Lotus Connections的安全性

Lotus Connections的安全性包括以下几个方面：

1. 传输层安全。Connections在用户登录时强制采用SSL，用户也可以修改配置实现整个应用的SSL保护。上周我们根据一个国外客户的需求，通过定制web.xml和HTTP Server的rewriterule实现了Web访问的强制SSL保护和feed内容的强制basic authentication。

2. 认证安全。Connections的认证包括form based authentication（j_security_check）和basic authentication。前者是在使用浏览器访问5个模块的时候用户认证方式，后者是feed reader使用的。在Connections 1.0.2中，强制要求feed reader在做post等写操作的时候使用basic authentication over SSL，其他读feed的操作无需认证。

3. 第三方安全产品的支持。1.0.2增加了对Tivoli Access Manager （TAM）的支持。看似和应用无关的安全支持实际上影响了不少的代码。而为了支持AJAX, JSON等调用，TAM的配置也是很不同。举例来讲，我们尝试过的一个TAM配置会在返回的页面的末尾添加一段JS代码，这会break我们的JSON调用，必须用其他配置形式绕过。
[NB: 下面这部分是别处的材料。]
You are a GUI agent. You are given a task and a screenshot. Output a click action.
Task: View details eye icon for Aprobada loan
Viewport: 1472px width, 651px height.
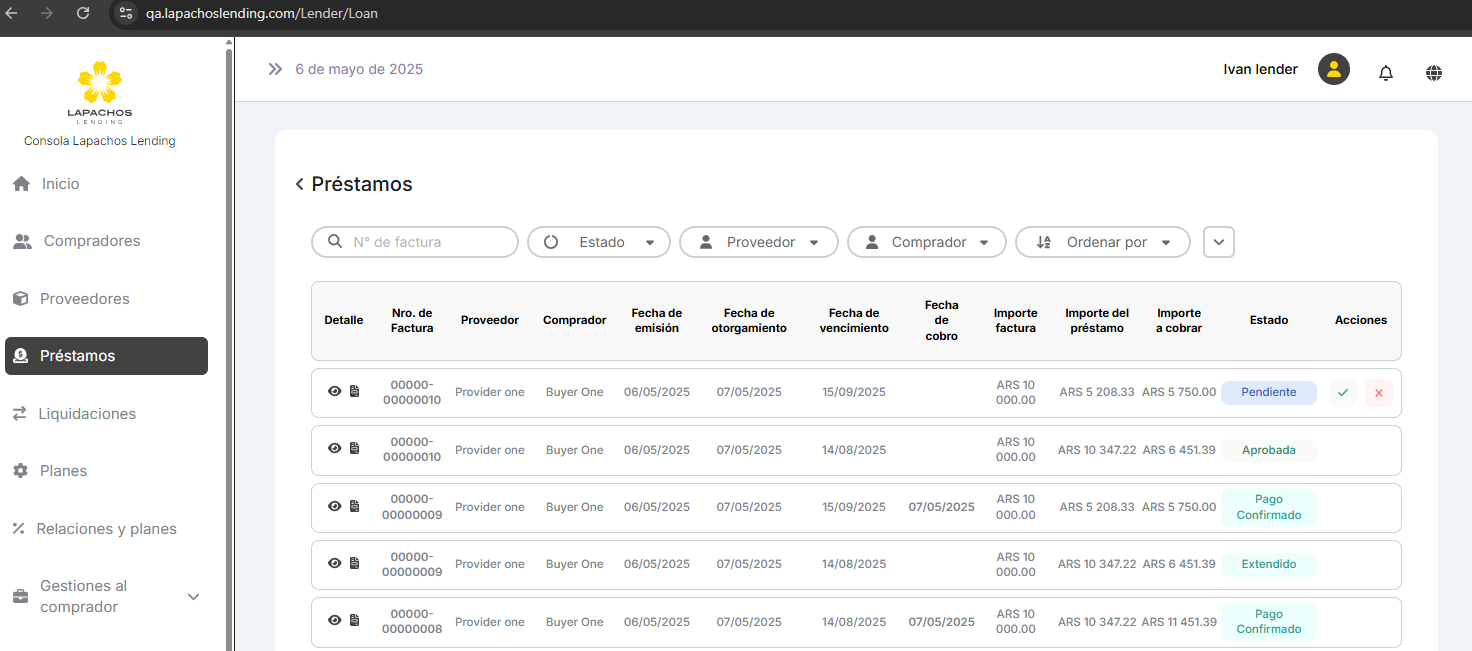coord(335,449)
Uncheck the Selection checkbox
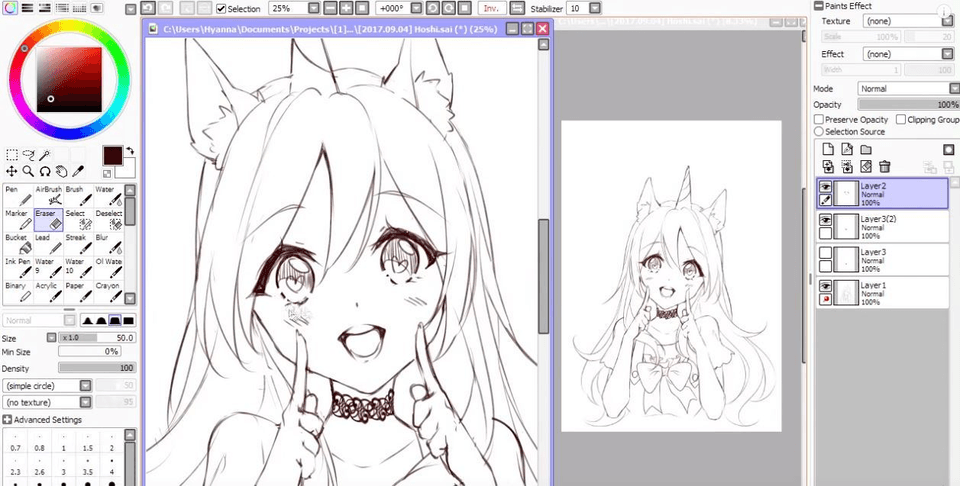The image size is (960, 486). (x=221, y=8)
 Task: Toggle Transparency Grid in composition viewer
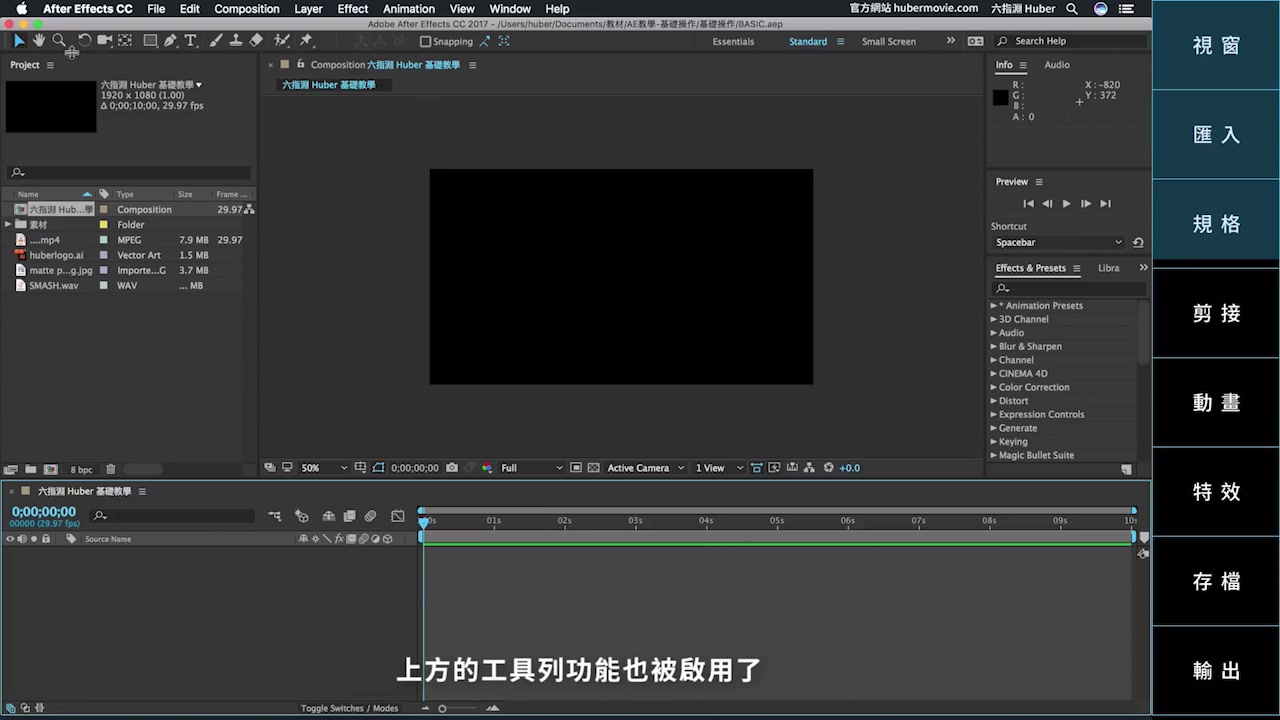(592, 467)
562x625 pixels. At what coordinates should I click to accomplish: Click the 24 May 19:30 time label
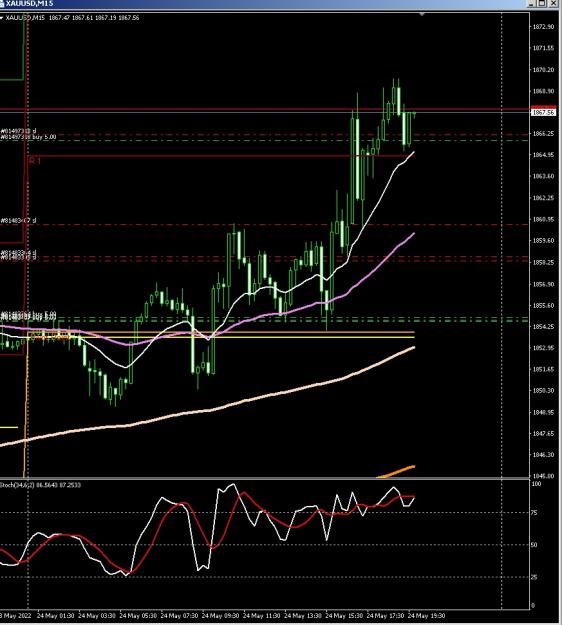[x=426, y=616]
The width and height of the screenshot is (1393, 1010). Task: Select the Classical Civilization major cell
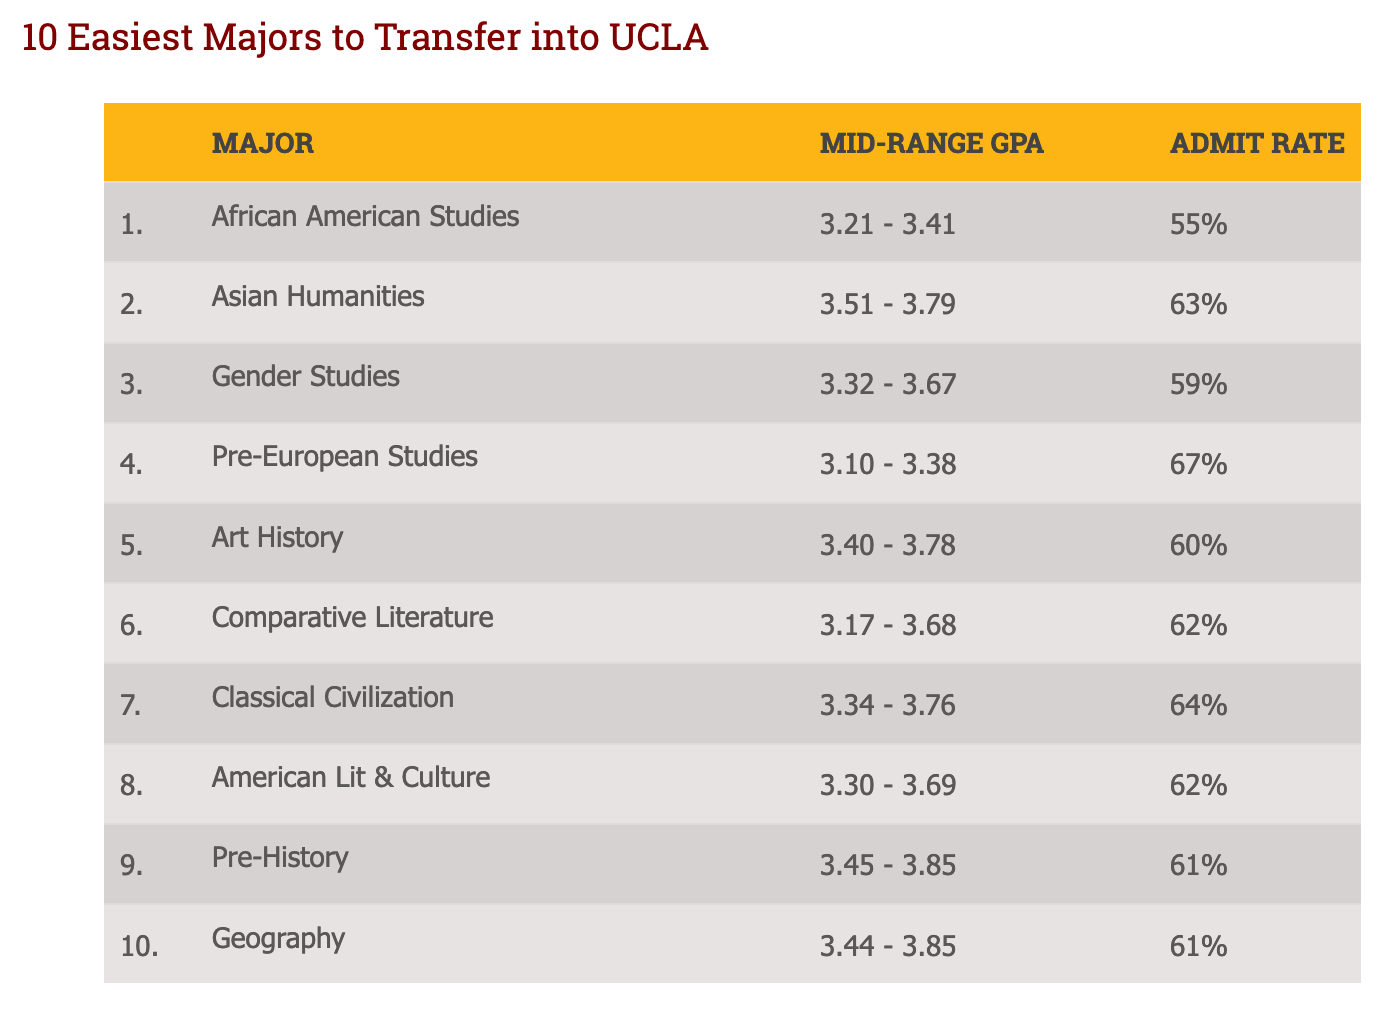point(332,696)
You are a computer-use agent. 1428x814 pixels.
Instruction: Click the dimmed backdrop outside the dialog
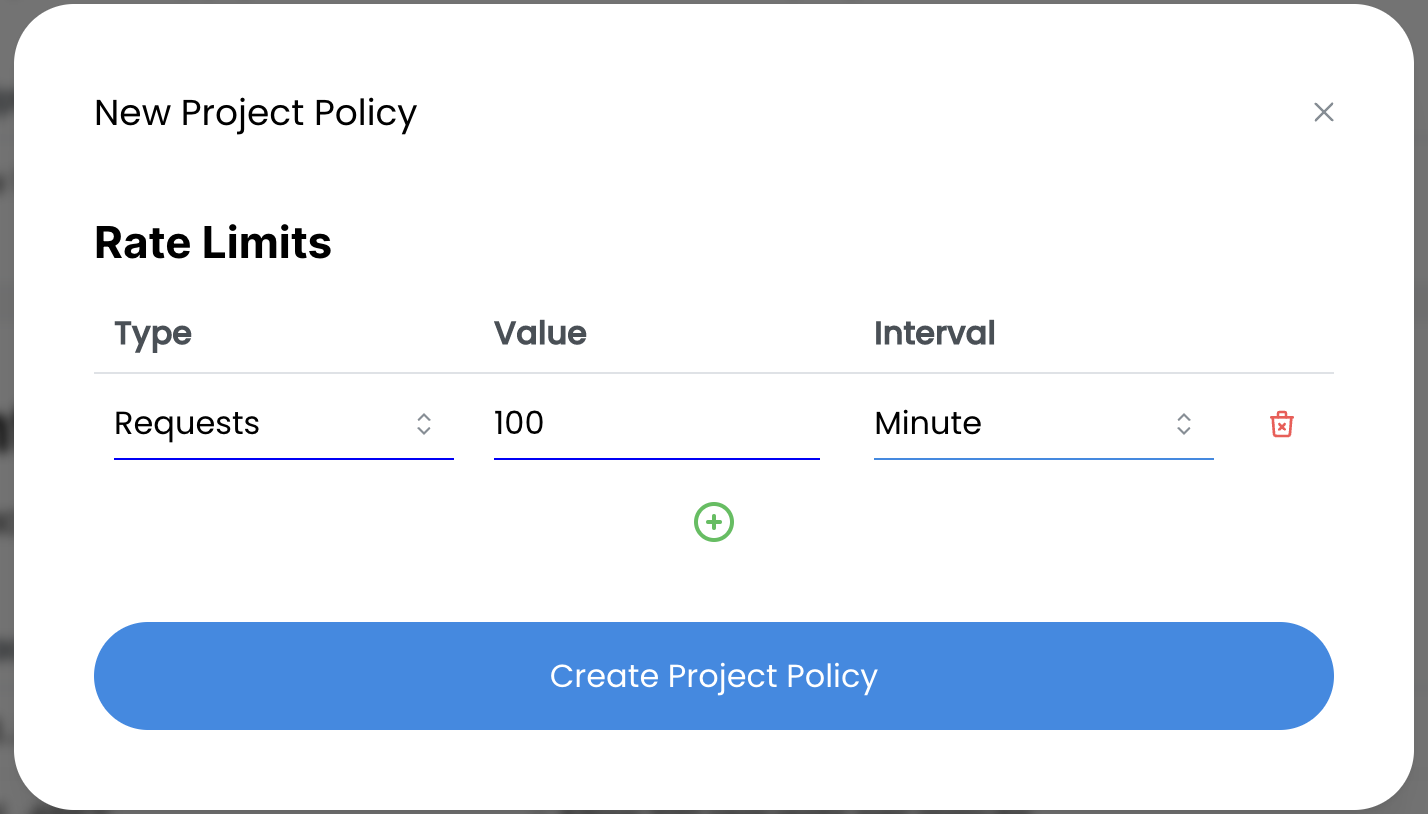[6, 400]
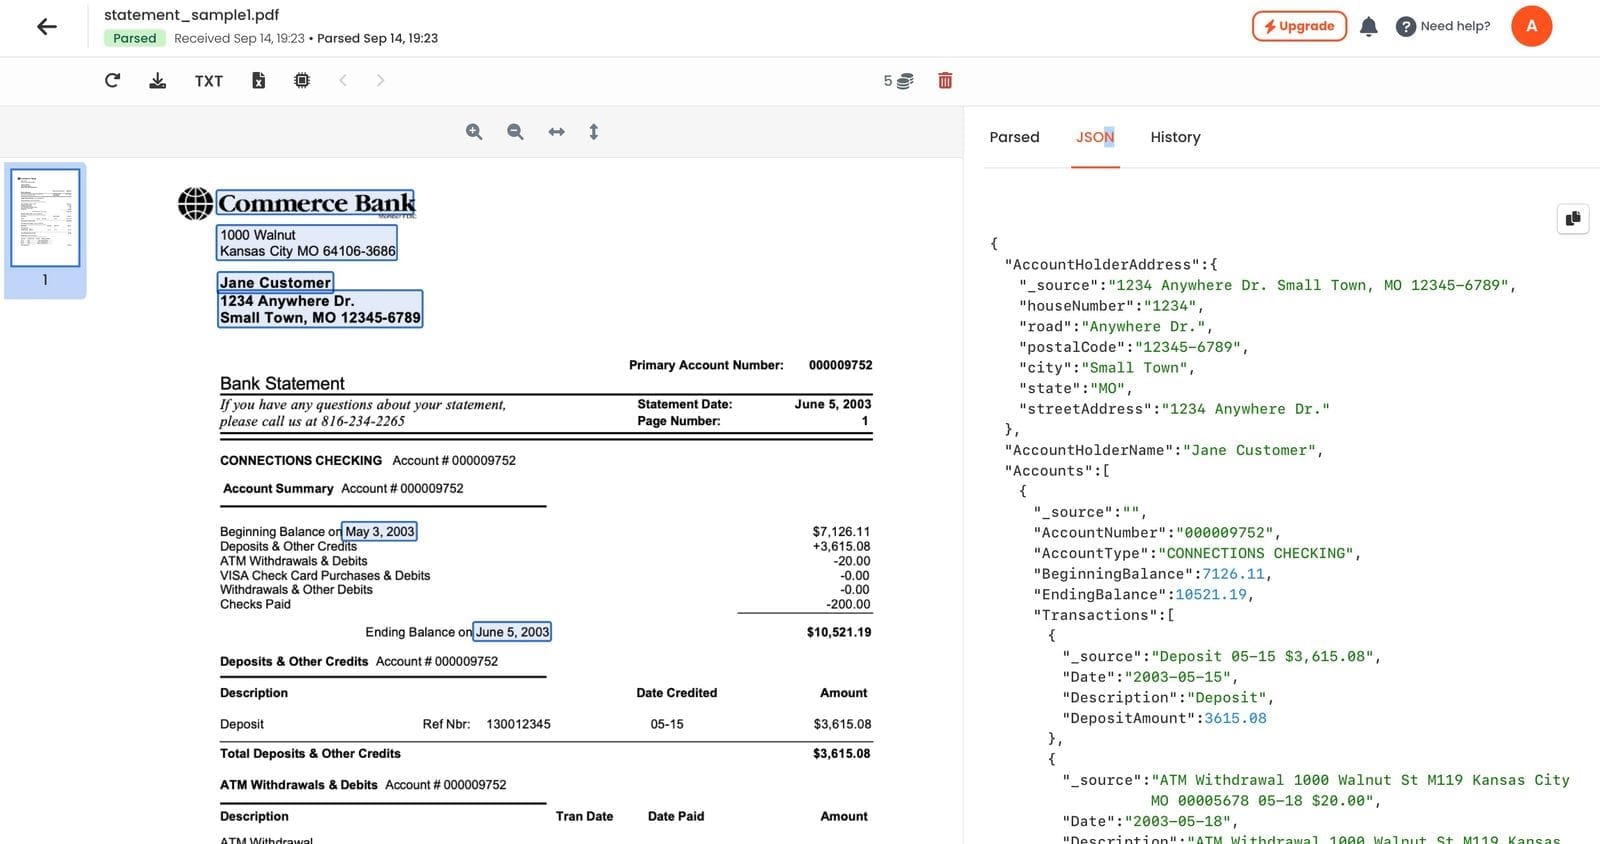Click the back arrow icon
Image resolution: width=1600 pixels, height=844 pixels.
[x=47, y=27]
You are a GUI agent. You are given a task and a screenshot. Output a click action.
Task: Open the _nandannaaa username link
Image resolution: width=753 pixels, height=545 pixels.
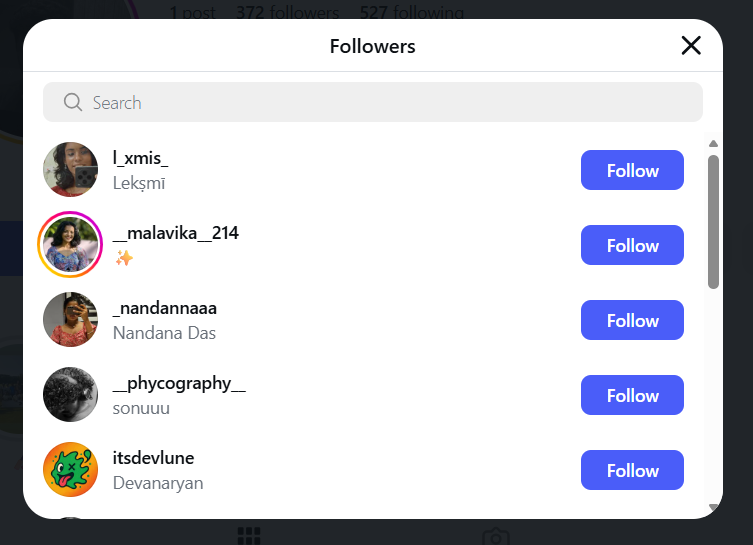coord(165,308)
4. 对Web内容的过滤。Connections使用了ACF对用户提交内容进行检查，去除掉一些会危害Web访问安全的代码，如Cross-site scripting （XSS）。Blogs还会根据用户配置对上传的文件进行检测，最大程度上减少XSS的可能性。Activities甚至还提供了对CSRF的防范功能。

天下没有免费的午餐，增加了诸多的安全性机制，会在某种程度上对系统性能产生影响，比如HTTPS相对HTTP会降低约40%的性能（仅在登录是使用可以忽略）；ACF的HTML解析的代价。好消息是大部分安全机制都是可以由用户修改配置来enable或者disable，有相当的灵活性。